What those feeling and dealing parents — the ones whose kids end up securely attached — are doing is attunement. They’re responsive, not reactive. They’re meeting the kid where they are, giving their emotions space, and doing something calmly to address the issue and comfort the kid.
You might also see such a parent attuning with their kid when the kid’s in a good mood. These are the parents who engage with their kids in play, talk with them or ask questions, mirror their animated expressions of joy and curiosity, and encourage their enthusiasms and exploration. The earliest and simplest forms of attunement tend to happen naturally when caregivers have their own basic needs met and are caring for a wanted infant. You’ll see it (and hear it) in the cooing and smiling baby-talk, eye contact, and simple movement play that such caregivers seem to just fall into with their babies. In doing so, brain scans have shown that these caregivers are literally syncing up their brains with their kids’, helping with their growth and development.
What about the rest of us?
When adults attune with one another, it can light up those same circuits. It’s what makes you feel seen in a good conversation with a friend. It’s what makes you feel heard when you tell your partner something that’s bothering you, and they really listen. It’s what makes your body relax and you feel like you can really be yourself when you sit down next to your favorite person, or get a really good hug. It’s what happens when you breathe together with a lover, laugh with friends spontaneously, dance in a particularly magical crowd, play a good game with a team or a good show with a band. Attunement is everywhere that people link up their nervous systems with one another, and feel themselves together with them.
Here’s the thing about how it works between two individuals, though. A lot of times, people think that being there with and for someone means either taking their problems on, or solving them for them. Especially if we ourselves didn’t receive the kind of attunement I’m talking about, then we didn’t necessarily develop that “natural” sense of what it looks like to just be present with another. (Note the “natural” in scare-quotes: it feels natural when we have been taught it from very young. And in societies where emotional repression is the norm, a lot of us don’t really know what to do when someone gets emotional near us.

→ **Task 1**
Decide whether each statement agrees with the passage on attunement, answering yes or no and quoting the deciding words. (a) Attuned parents are reactive rather than responsive. (b) Brain scans have shown caregivers syncing their brains with their kids'. (c) Attunement happens only between parents and children.
→ **Task 2**
According to the passage on attunement, under what conditions do the earliest and simplest forms of attunement tend to happen naturally?
→ **Task 3**
Please write out the passage on attunement starting at the words "What those feeling" and ending after "comfort the kid.".

Data excerpts
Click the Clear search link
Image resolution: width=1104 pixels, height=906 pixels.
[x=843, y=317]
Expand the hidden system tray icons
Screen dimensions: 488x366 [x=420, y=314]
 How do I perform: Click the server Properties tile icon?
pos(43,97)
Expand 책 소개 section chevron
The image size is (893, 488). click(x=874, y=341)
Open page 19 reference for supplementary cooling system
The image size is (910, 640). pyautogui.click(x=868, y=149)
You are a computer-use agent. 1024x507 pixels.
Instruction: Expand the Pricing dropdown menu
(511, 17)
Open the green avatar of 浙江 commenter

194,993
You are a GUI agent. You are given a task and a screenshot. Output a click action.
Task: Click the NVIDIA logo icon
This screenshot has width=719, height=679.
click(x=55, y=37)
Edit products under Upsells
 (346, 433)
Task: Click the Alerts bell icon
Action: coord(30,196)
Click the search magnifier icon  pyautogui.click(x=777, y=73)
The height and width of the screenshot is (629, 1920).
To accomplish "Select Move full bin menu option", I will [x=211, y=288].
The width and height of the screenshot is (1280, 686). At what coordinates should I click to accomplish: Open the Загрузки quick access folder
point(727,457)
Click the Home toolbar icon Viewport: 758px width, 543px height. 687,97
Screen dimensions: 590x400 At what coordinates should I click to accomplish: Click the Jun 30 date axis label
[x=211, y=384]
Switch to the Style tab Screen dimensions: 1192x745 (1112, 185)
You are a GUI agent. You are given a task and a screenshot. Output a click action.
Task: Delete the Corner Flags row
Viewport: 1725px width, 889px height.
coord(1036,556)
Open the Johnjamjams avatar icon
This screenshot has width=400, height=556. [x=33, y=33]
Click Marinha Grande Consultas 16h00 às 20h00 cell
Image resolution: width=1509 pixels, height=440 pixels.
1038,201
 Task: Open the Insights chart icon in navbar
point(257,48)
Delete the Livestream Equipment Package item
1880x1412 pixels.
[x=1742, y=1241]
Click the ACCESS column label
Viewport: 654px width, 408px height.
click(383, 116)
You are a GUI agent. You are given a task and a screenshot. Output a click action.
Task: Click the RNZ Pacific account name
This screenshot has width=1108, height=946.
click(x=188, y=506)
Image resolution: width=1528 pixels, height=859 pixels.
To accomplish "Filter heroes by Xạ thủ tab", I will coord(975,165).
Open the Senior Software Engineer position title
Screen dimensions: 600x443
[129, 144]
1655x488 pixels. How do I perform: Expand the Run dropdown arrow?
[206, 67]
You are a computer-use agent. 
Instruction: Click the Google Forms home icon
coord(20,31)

→ **Your solution 1**
(a) No: "They’re responsive, not reactive."
(b) Yes: "brain scans have shown that these caregivers are literally syncing up their brains with their kids’"
(c) No: "When adults attune with one another, it can light up those same circuits."

→ **Your solution 2**
They happen when caregivers have their own basic needs met and are caring for a wanted infant.

→ **Your solution 3**
What those feeling and dealing parents — the ones whose kids end up securely attached — are doing is attunement. They’re responsive, not reactive. They’re meeting the kid where they are, giving their emotions space, and doing something calmly to address the issue and comfort the kid.